Master High Availability Manager (MHA) Has Crashed! What Do I Do Now?

Krzysztof Ksiazek

MySQL Replication is very popular way of building highly available database layers. It is very well known, tested and robust. It is not without limitations, though. One of them, definitely, is the fact that it utilizes only one “entry point” - you have a dedicated server in the topology, the master, and it is the only node in the cluster to which you can issue writes. This leads to severe consequences - the master is the single point of failure and, should it fail, no write can be executed by the application.
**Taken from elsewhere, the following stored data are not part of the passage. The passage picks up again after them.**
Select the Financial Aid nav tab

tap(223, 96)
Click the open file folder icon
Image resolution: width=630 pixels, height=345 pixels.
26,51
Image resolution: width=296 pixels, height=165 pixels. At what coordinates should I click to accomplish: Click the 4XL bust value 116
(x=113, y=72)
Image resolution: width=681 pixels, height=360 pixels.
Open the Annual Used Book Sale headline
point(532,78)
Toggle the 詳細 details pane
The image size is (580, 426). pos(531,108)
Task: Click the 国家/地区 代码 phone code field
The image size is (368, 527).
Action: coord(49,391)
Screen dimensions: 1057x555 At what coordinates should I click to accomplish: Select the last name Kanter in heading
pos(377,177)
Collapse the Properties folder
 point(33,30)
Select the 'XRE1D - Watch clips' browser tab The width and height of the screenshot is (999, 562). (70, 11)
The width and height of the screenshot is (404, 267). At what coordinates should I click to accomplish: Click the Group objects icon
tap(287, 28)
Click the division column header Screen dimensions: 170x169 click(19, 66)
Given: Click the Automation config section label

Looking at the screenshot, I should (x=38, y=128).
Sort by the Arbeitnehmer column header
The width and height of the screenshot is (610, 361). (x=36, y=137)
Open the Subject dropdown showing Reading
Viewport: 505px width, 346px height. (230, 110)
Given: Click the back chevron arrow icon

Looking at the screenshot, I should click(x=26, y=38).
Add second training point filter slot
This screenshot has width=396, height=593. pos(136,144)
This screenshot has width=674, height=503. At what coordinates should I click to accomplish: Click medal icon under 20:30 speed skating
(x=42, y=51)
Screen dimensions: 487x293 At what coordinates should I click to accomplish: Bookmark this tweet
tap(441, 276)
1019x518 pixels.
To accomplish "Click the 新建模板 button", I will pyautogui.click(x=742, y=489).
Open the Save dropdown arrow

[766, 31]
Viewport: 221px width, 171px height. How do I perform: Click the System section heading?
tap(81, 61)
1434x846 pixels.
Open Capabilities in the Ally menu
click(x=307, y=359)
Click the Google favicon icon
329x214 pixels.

It is not a surprise that much work has been put in developing tools, which would reduce the impact of a master loss. Sure, there are discussions how to approach the topic, is the automated failover better than the manual one or not. Eventually, this is a business decision to take but should you decide to follow the automation path, you will be looking for the tools to help you achieve that. One of the tools, which is still very popular, is MHA (Master High Availability). While maybe it is not actively maintained anymore, it is still in a stable shape and its huge popularity still makes it backbone of the high available MySQL replication setups. What would happen, though, if the MHA itself became unavailable? Can it become a single point of failure? Is there a way to prevent it from happening? In this blog post we will take a look at some of the scenarios.

First things first, if you plan to use MHA, make sure you use the latest version from the repo. Do not use binary releases as they do not contain all the fixes. The installation is fairly simple. MHA consists of two parts, manager and node. Node is to be deployed on your database servers. Manager will be deployed on a separate host, along with node. So, database servers: node, management host: manager and node.

It is quite easy to compile MHA. Go to the GitHub and clone repositories.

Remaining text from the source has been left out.